The set I caught last night, the last of their four nights in Dalston, began with Noble marking out a fast 6/8, moving straight ahead, encouraging Hawkins to let rip with a rousing improvisation. McPhee entered with a splintered honk before the tempo slowed to a bluesy lope. A dislocated shuffle followed, powered by Edwards’ thrumming, then a modal section (with a tune I’m sure I know but couldn’t place), a fast Latin passage with chattering percussion, and a quiet gospel-tinged fade to a most elegant closure.
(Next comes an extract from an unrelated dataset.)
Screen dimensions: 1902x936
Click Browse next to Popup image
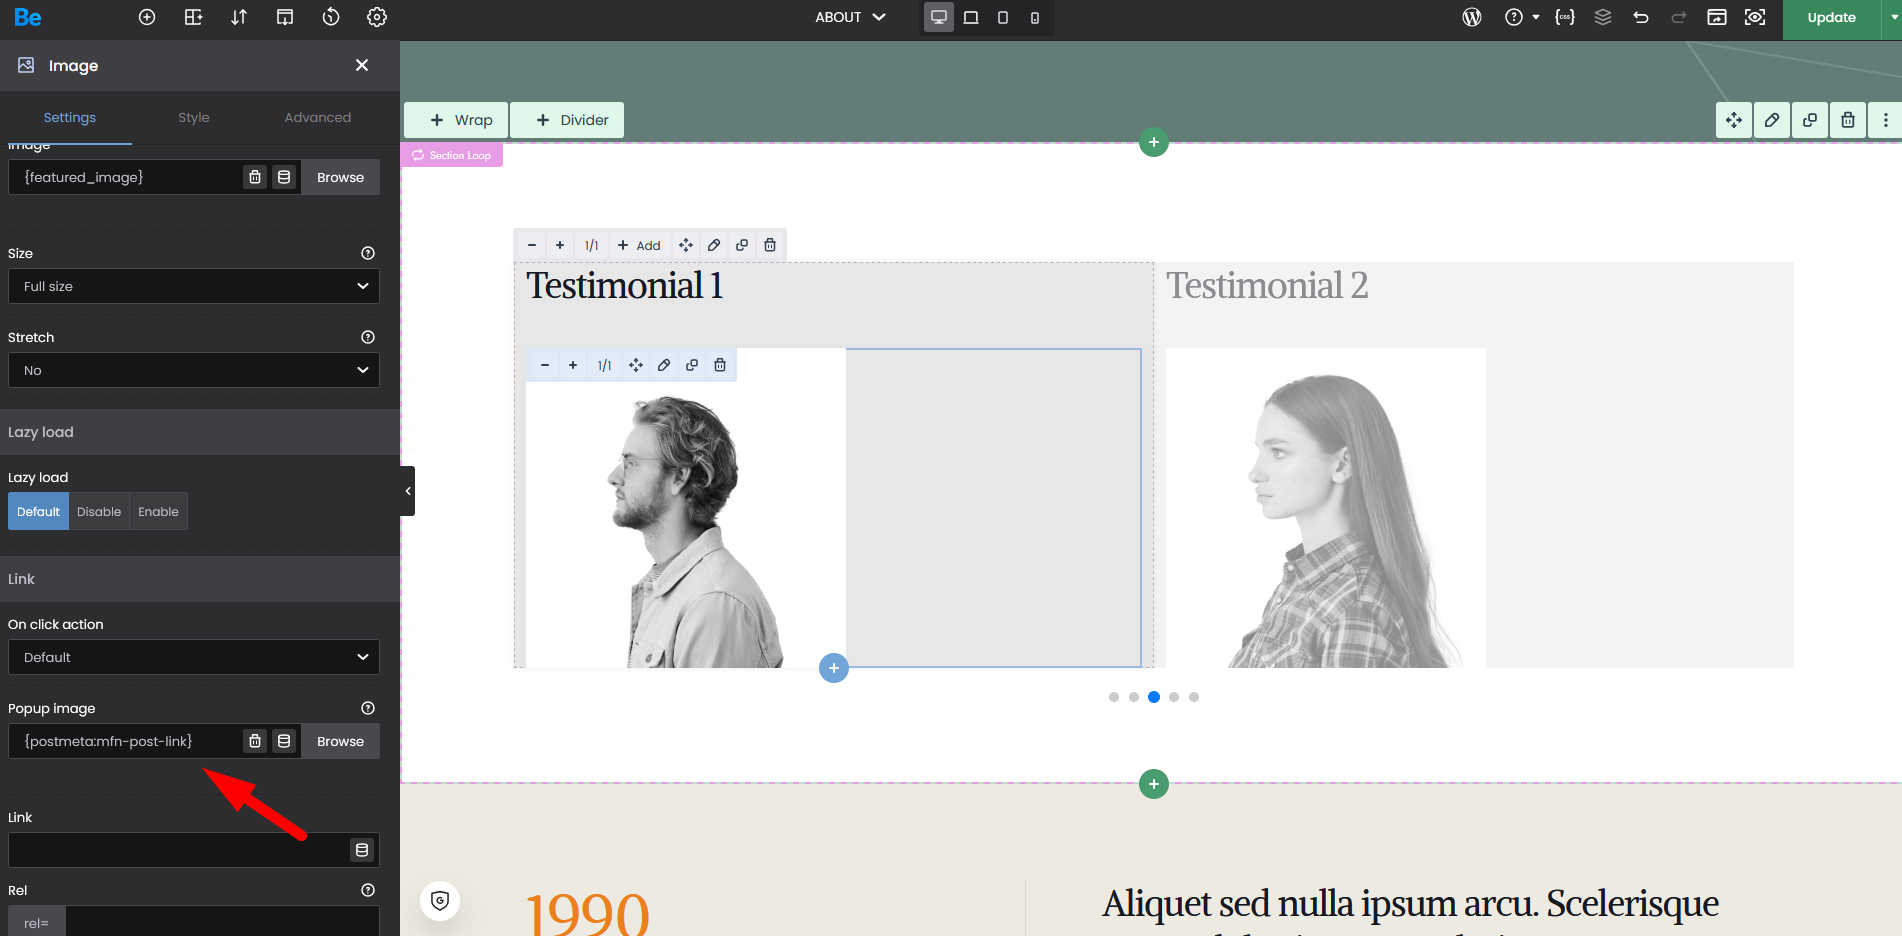click(340, 741)
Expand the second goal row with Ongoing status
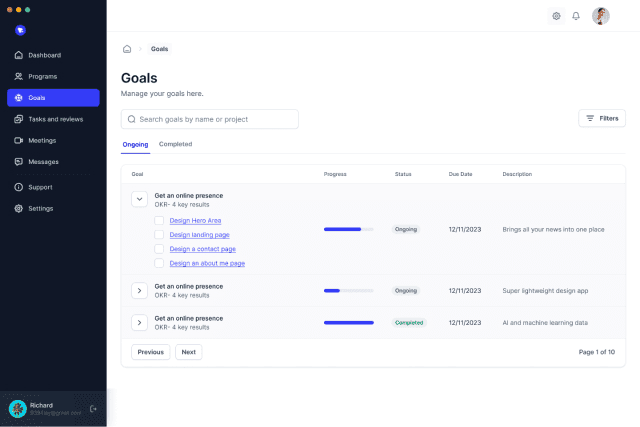This screenshot has width=640, height=427. click(139, 290)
That’s a swift précis of 45 minutes of music full of spontaneous creativity and contrast, in which the freedom of any individual was a given. All four were astonishingly inventive, intuitive in their responses, shaping the parts and the whole with complete assurance. I was struck by the sight of a young woman amid the throng, dancing in the semi-ecstatic way people used to dance to, say, the Third Ear Band at rock festivals 50 years ago. Not something you see at many jazz gigs these days, but a pretty good sign.

The occasional bursts of B3-powered intensity reminded me of the first edition of Tony Williams’s Lifetime, a thought that led me to muse on what the classic John Coltrane Quartet might have sounded like had McCoy Tyner suddenly gone missing and been replaced for one night only by Larry Young, Lifetime’s organist, with instructions to go for it. A bit like Decoy with Joe McPhee, maybe. Anyway, the roar and the prolonged ovation at the end of the set said it all.